When an organisation moves to a solution provided in the cloud, such as communications as a service, the first difference CFOs will notice is that expenditure for these services moves from being mainly CapEx to being mostly OpEx. No longer will the business need to buy in most of the hardware associated with communications over IP, such as servers, distribution boxes etc, instead the functions of these devices will be provided remotely.

The advantages of this are numerous, but probably the most important to a business today is flexibility. Using OpEx to purchase key functions requires less administration than CapEx, meaning decisions can be taken more quickly and services implemented more rapidly. This also provides business agility, allowing solutions to be increased or reduced overnight with little expense.
How much of the cloud solution is paid for through CapEx and OpEx depends on the type procured and how much of the IT infrastructure businesses want to transfer."

 

10. James Henigan, operations director at Outsourcery

"Cloud computing is a flexible and easily accessible way of consuming your IT services – a Cloud Services Provider (CSP) can host the applications your business needs for you, keeping your files backed-up in data centres, so you don’t have to manage them on-premises. Cloud is worth investing in from a financial standpoint because it’s cost-effective, as companies that choose to adopt the cloud can scale usage up or down depending on business needs at any given point in time. There is no huge capital expenditure needed, project budgets have minimal start-up costs, and you’re generally dealing with predictable monthly operational expenditure, contributing to a healthier balance sheet."

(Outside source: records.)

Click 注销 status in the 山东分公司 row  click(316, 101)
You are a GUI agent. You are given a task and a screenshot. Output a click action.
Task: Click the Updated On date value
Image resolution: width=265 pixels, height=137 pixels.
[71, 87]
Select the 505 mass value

11. Paul Bamforth, country manager at Projectplace

"With the cloud, you only pay for what you consume. Using the cloud means that if you’re a retailer, for example, you don’t need to build an expensive infrastructure to ensure your website has the capacity to cope with the busy Christmas shopping period. By giving you the IT capacity you need elastically and on demand, the cloud makes your business more agile and enables quicker decision making in a competitive market. Through zero CAPEX, it saves you money by eliminating the need for costly on-promise hardware and software, or specialist engineers to manage them. It allows you to invest your resources on the core business instead of IT, freeing up funds for use in new ventures, R&D and talent to drive future growth."

 

12. Members of The Corporate IT Forum

"Cloud computing doesn’t involve any capital investment. You only pay for what you use on a ‘per minute’ or ‘per hour’ basis. It is great for start-ups, projects, bursts of demand (such as concert booking systems) and trying stuff out.
Cloud solutions can offer the business the same IT functionality and support as they get today, but with greater benefits. These include reduced total cost of ownership, reduced environmental impact (through carbon reduction) and greater productivity."
The member who provided this definition was keen to point out that realising such advantages depends to a certain extent on the organisation’s ability to measure and report on them."

13. Dennis van der Veeke, CIO at SDL

"It’s true what they say about the business case for cloud – key benefits include agility and scalability – but this usually isn’t the language that makes a CFO stand up and listen. You need to show what ‘agility’ and ‘scalability’ really mean for your company’s bottom line. It often means there are no fixed costs or there are monthly fees. There are even ‘pay as you go’ payment models which allow your business to scale up and down on cloud solutions dependent on business needs, like scaling up to meet peak seasonal online traffic for ecommerce sites. These flexible commercials increase return on investment and, in the longer term, help reduce CAPEX – words a CFO likes to hear.

Using cloud solutions that offer a trial period to demonstrate ‘proof of the concept’ really can lower financial risk for the CFO. In addition, implementing cloud technologies that have been thoroughly tested, certified and audited for safeguarding a company’s security policies is essential too. That’s the type of language that would help sell the benefits of cloud to your CFO."